====== Input

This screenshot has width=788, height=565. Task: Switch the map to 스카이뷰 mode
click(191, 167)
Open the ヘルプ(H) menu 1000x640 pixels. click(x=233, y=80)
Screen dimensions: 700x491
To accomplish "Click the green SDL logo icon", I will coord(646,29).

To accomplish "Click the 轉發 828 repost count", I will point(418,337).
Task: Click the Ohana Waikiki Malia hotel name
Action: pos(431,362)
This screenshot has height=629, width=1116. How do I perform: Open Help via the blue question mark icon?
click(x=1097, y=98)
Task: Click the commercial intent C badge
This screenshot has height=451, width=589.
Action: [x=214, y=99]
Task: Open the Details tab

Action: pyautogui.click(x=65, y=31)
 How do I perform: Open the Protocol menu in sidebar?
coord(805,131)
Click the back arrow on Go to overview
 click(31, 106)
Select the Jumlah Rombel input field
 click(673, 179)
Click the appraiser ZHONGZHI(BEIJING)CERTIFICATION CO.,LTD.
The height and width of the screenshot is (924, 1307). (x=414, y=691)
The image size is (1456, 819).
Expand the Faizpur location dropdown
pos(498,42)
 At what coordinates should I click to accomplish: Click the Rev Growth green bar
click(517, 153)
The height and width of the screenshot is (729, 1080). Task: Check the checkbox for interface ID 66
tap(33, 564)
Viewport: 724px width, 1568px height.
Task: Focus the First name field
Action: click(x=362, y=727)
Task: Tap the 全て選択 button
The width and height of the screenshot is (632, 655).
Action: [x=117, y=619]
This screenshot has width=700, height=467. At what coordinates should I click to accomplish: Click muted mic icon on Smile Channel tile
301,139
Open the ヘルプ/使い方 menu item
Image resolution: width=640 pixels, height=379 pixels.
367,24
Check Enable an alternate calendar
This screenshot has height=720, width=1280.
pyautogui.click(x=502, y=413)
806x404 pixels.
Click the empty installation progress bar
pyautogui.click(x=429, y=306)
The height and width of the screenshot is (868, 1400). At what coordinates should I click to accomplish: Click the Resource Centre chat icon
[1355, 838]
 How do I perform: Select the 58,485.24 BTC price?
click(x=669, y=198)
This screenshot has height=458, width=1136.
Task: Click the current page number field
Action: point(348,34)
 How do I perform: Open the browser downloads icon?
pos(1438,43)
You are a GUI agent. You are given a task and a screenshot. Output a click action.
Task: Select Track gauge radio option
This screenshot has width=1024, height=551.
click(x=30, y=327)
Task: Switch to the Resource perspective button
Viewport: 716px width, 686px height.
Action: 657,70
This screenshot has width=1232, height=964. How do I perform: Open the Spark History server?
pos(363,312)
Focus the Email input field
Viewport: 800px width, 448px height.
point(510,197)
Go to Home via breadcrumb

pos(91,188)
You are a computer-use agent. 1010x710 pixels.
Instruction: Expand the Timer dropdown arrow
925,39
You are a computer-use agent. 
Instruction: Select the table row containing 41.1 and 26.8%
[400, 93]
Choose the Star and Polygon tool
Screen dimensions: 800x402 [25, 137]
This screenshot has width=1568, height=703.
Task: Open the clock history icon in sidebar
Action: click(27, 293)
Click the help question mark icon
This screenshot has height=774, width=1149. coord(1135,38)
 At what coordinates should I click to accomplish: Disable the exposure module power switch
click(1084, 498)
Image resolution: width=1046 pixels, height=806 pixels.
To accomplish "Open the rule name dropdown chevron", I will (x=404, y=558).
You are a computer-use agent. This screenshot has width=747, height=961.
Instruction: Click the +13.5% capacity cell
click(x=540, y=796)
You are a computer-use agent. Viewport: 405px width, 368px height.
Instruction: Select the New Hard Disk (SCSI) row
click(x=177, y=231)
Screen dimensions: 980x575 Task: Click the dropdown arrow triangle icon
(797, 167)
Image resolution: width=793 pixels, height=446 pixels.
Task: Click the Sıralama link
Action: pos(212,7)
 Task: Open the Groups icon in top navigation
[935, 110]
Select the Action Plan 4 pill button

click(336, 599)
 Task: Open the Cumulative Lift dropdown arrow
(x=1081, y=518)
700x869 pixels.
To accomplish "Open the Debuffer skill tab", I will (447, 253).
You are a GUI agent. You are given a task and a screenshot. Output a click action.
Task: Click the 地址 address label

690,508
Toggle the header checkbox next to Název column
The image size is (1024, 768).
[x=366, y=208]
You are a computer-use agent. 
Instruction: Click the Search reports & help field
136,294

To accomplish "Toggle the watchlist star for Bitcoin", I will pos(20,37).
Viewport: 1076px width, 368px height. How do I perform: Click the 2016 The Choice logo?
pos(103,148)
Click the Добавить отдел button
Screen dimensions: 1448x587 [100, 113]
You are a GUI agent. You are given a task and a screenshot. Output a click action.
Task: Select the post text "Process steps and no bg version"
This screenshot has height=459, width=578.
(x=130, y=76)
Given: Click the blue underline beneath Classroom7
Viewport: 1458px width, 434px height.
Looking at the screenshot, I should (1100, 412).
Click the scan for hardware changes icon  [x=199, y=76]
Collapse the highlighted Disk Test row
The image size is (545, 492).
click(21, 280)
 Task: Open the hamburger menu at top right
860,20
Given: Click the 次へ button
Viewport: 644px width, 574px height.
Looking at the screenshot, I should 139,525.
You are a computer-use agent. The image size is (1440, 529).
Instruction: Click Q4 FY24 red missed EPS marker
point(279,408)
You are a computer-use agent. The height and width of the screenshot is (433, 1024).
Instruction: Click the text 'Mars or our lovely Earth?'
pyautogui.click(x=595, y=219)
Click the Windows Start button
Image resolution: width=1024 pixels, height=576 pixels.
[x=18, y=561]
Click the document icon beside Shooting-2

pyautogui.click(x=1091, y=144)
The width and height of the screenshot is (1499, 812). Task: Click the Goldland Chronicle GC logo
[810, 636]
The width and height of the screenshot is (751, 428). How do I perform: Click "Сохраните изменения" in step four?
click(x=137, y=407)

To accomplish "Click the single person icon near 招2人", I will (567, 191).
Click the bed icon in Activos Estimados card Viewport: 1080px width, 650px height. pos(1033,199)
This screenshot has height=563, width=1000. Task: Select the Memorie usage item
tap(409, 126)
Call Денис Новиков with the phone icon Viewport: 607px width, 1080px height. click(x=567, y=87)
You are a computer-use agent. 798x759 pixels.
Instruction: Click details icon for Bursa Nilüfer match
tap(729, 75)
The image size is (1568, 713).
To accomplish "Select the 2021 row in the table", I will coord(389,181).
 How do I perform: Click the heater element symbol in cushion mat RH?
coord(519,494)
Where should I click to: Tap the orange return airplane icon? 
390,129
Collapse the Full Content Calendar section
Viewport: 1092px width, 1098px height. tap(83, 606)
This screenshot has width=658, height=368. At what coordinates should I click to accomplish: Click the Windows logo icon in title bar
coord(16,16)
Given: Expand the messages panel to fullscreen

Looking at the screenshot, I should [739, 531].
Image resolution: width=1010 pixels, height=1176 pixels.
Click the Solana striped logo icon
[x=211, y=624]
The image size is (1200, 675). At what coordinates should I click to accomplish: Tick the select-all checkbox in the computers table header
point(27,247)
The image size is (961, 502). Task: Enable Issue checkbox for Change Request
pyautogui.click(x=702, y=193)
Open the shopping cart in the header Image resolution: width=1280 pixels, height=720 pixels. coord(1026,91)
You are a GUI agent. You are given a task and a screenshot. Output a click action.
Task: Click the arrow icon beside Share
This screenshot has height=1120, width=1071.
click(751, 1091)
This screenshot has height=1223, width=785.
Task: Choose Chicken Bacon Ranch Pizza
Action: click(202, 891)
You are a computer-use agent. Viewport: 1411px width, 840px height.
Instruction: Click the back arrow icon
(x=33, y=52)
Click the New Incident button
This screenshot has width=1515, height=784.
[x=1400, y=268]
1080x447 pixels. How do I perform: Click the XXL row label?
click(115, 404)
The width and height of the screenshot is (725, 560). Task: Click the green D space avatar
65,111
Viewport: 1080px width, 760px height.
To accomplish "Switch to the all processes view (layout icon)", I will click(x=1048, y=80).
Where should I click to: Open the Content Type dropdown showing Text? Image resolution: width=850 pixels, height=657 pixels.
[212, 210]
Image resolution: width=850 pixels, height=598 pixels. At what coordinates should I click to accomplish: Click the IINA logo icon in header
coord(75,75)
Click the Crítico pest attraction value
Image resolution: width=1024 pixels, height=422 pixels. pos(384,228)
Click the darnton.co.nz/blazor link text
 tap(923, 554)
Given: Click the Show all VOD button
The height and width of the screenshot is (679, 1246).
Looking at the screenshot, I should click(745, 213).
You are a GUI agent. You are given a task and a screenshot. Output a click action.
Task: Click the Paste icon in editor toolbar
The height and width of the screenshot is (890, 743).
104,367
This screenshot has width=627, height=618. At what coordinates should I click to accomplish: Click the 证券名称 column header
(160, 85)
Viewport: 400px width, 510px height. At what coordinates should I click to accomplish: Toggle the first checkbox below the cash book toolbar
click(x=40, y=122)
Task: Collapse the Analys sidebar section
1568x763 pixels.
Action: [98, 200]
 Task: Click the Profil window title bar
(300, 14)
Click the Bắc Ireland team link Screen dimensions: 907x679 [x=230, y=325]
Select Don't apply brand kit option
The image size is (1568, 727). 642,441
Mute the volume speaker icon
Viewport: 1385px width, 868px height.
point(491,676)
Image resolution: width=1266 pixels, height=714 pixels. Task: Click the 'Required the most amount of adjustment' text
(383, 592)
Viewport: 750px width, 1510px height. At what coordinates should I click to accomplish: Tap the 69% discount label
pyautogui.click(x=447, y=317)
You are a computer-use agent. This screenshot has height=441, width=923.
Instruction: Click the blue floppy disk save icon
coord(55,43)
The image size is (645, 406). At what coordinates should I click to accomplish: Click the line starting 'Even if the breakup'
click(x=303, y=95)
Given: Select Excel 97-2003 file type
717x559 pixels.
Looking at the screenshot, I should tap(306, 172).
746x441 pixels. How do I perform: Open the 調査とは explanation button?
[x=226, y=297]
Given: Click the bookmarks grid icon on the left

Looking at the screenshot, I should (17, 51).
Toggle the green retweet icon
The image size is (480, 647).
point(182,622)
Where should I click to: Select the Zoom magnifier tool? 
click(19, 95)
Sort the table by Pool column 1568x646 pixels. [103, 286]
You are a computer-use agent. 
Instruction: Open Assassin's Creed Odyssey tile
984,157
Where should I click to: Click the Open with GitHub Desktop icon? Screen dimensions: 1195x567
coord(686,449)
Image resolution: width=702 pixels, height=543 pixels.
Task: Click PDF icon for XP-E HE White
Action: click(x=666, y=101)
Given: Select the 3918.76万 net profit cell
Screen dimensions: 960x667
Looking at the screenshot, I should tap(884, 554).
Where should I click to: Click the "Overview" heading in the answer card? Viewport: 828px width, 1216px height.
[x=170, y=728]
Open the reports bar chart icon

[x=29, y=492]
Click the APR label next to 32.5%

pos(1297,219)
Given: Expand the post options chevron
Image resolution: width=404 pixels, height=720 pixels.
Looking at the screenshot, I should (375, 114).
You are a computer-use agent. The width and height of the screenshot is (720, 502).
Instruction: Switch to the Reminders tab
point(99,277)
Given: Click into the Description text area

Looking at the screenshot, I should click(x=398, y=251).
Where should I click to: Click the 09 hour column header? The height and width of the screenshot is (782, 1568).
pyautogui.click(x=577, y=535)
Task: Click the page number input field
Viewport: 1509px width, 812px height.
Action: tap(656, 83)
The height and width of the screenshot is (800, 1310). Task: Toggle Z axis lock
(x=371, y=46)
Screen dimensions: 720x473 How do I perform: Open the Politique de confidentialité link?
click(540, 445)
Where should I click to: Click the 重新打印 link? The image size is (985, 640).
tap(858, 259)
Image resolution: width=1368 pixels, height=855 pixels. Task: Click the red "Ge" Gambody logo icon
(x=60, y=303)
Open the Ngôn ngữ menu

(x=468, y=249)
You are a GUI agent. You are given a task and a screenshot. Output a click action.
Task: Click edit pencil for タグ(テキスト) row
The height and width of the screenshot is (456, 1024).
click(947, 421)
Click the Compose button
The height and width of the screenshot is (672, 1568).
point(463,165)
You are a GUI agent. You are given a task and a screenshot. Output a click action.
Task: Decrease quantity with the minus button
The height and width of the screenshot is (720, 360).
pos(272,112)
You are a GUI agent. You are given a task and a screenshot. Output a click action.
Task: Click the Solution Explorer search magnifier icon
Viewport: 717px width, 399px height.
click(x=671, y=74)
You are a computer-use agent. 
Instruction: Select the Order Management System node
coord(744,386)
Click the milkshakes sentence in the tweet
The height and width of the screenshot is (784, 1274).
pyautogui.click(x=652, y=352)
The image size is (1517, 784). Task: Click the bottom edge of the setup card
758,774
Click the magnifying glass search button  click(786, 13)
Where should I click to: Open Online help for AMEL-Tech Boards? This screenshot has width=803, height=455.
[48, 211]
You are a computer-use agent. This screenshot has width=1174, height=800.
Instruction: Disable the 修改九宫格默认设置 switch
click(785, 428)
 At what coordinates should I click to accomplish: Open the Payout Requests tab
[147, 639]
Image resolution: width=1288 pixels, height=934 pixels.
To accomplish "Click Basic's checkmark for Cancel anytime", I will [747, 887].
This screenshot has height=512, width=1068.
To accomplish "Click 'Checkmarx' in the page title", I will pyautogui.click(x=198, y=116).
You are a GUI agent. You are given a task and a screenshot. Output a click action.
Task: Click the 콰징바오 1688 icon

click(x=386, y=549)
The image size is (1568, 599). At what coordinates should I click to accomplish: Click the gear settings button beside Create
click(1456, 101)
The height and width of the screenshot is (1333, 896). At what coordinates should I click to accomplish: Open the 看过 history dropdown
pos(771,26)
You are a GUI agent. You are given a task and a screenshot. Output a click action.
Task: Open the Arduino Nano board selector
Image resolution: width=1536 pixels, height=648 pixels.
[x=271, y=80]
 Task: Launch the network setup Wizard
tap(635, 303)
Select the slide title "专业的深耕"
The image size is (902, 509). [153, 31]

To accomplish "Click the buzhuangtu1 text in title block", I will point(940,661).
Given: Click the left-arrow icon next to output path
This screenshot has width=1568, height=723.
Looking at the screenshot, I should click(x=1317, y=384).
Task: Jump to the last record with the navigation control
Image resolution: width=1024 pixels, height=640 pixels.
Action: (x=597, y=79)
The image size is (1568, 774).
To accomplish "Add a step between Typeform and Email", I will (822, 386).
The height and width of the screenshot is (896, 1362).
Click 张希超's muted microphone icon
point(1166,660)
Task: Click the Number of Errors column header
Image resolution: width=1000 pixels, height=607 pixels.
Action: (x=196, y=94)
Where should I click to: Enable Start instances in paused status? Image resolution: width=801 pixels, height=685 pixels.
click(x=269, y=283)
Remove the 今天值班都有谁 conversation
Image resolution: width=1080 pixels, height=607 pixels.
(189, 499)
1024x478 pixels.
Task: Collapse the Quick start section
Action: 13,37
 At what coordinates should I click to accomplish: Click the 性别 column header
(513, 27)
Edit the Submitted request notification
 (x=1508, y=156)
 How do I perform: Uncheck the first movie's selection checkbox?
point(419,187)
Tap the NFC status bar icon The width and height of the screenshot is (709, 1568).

============

From the entries above, restate word for word the lines from the line containing "Where should I click to: Click the 重新打印" to the line containing "Task: Decrease quantity with the minus button", both ends included, and nothing more.

Where should I click to: Click the 重新打印 link? The image size is (985, 640).
tap(858, 259)
Image resolution: width=1368 pixels, height=855 pixels. Task: Click the red "Ge" Gambody logo icon
(x=60, y=303)
Open the Ngôn ngữ menu

(x=468, y=249)
You are a GUI agent. You are given a task and a screenshot. Output a click action.
Task: Click edit pencil for タグ(テキスト) row
The height and width of the screenshot is (456, 1024).
click(947, 421)
Click the Compose button
The height and width of the screenshot is (672, 1568).
point(463,165)
You are a GUI agent. You are given a task and a screenshot. Output a click action.
Task: Decrease quantity with the minus button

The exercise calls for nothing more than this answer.